Confidence soon turned whey they realized their mistake. It was not the bear but actual fire that had charged them and desired to keep them at bay.

Cries rang out as they turned back for the town. How foolish had they been? How had they missed the dying grey mist that followed the disjointed edges of color? How had they missed the smell of death and the swelter and the smolder?

To their dismay, they found their own path cut short. Escape was not an option as they were surrounded. Feelings of dread and the engorgement of fear. They huddled together and dropped to their knees. Begging in prayer.

A great crash suddenly blossomed in their ears as they looked up and over to find a stack of trees laid just above the ruthless tips of the flames. Thinking it their second chance, they clambered onto the logs, running full speed with no stops.

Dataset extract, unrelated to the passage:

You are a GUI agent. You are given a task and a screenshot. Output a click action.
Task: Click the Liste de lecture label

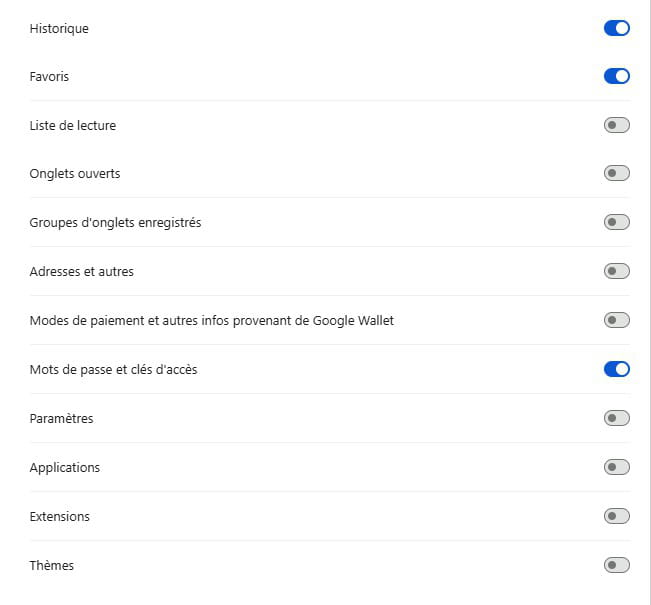coord(73,125)
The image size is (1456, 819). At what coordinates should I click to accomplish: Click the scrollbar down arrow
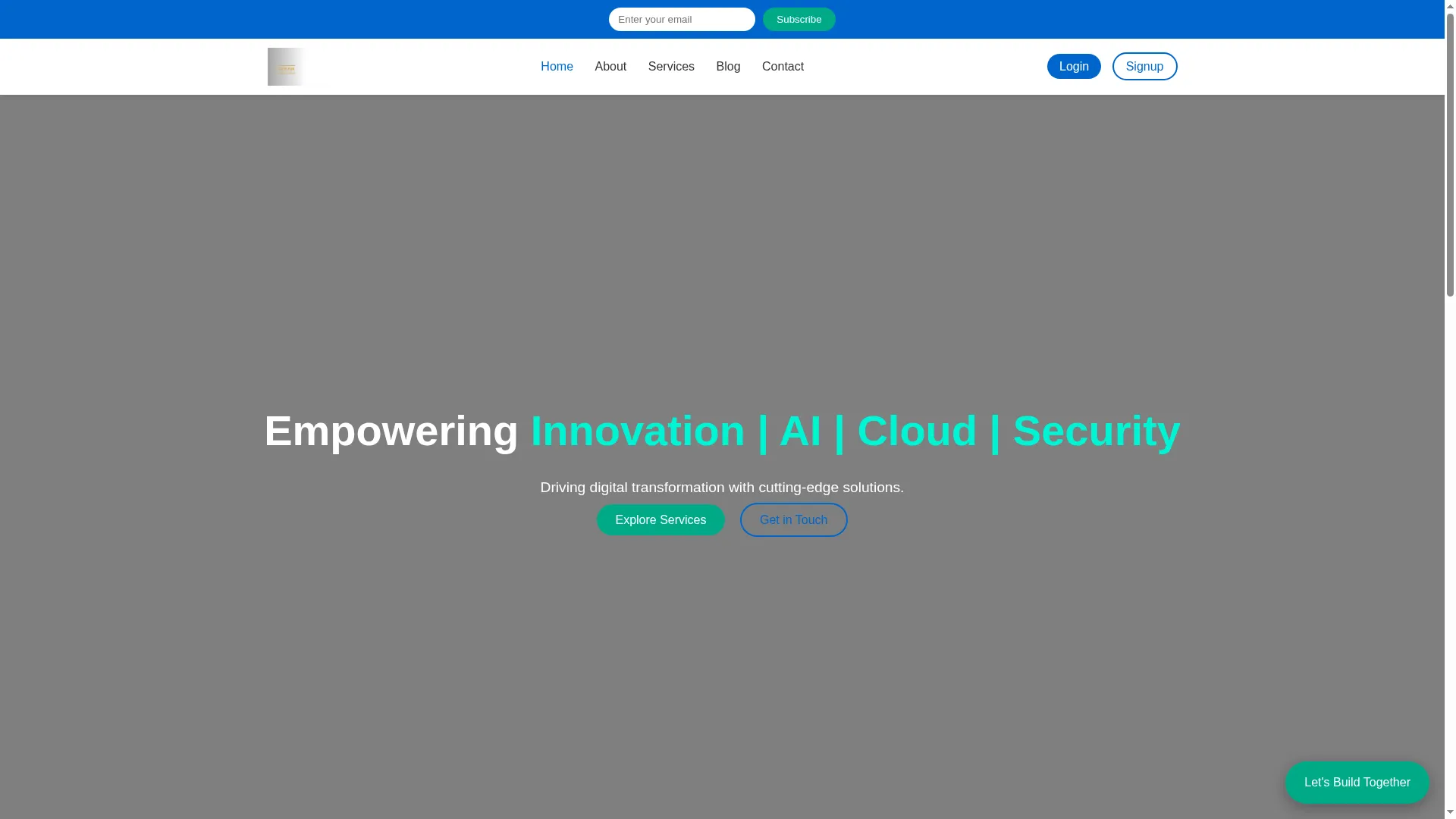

Halfway across the auspicious bridge, they all noticed an unmistakable outline. Each of the men aghast at what they had seen and what it could only mean.

But upon reaching the end, clear of all smoke and flame, they were saddened to not even glimpse upon their protector. The timely beast had already made his way out, blending with the flames. It dare not wait for its foes, even those it had just saved.

The men gleefully spread this story of an unexpected redemption. And the humor of their salvation.

Though many found it hard to believe, there were many still who swallowed every word. And like a seed, it was planted in their memories. Blossoming in dreams and shaping their beings.

And, like me, one day they hope to thank and see the Burning Bear and his coat twisted in beauty and mystery.

Corners

He is on the corner everyday. Eight am sharp. I’m sure to catch the morning rush. Even the homeless know something about customer volume.

Today, he displays the anything helps sign. The crude black letters stretch across a degraded piece of cardboard, the crease lines wearing through from months of folding it. Or maybe years.

I take a long draw on my cigarette, feeling the nicotine plugging into my nerves. Rolling down the window, I blow out the smoke, my mind briefly drifting back to the evening before. The smell of Jon’s cologne on the sheets and the light graze of a touch. My lips curl into a smile.

Out of the corner of my eye, I noticed the homeless man starting to edge towards my car. In annoyance, I realized he had seen my open window as a signal that I hadn’t intended.

I glanced at the light, hoping the green circle would save me from an awkward interaction. But with no luck, I quickly stubbed out the cigarette and started cranking up the window, cursing under my breath about not paying the extra cash for automatics.

I gently shook my head as he continued to approach and mimed a “Sorry.” His dry face slowly morphed into a scowl. I looked back at him with a mixture of exasperation and guilt blossoming in my head.

He stared back; his volatile deep blue eyes seeming to pierce into me.

For a brief moment, I felt compelled to see if I could find change or something to hand over to him. His open scrutiny bared on me like a spotlight with every driver around me watching the show.

But that feeling soon vanquished at the sound of a horn blaring from behind me. I hit the gas without a second thought, relieved to see the bright green burning ahead. Once I made the turn, I could just put the whole moment behind me.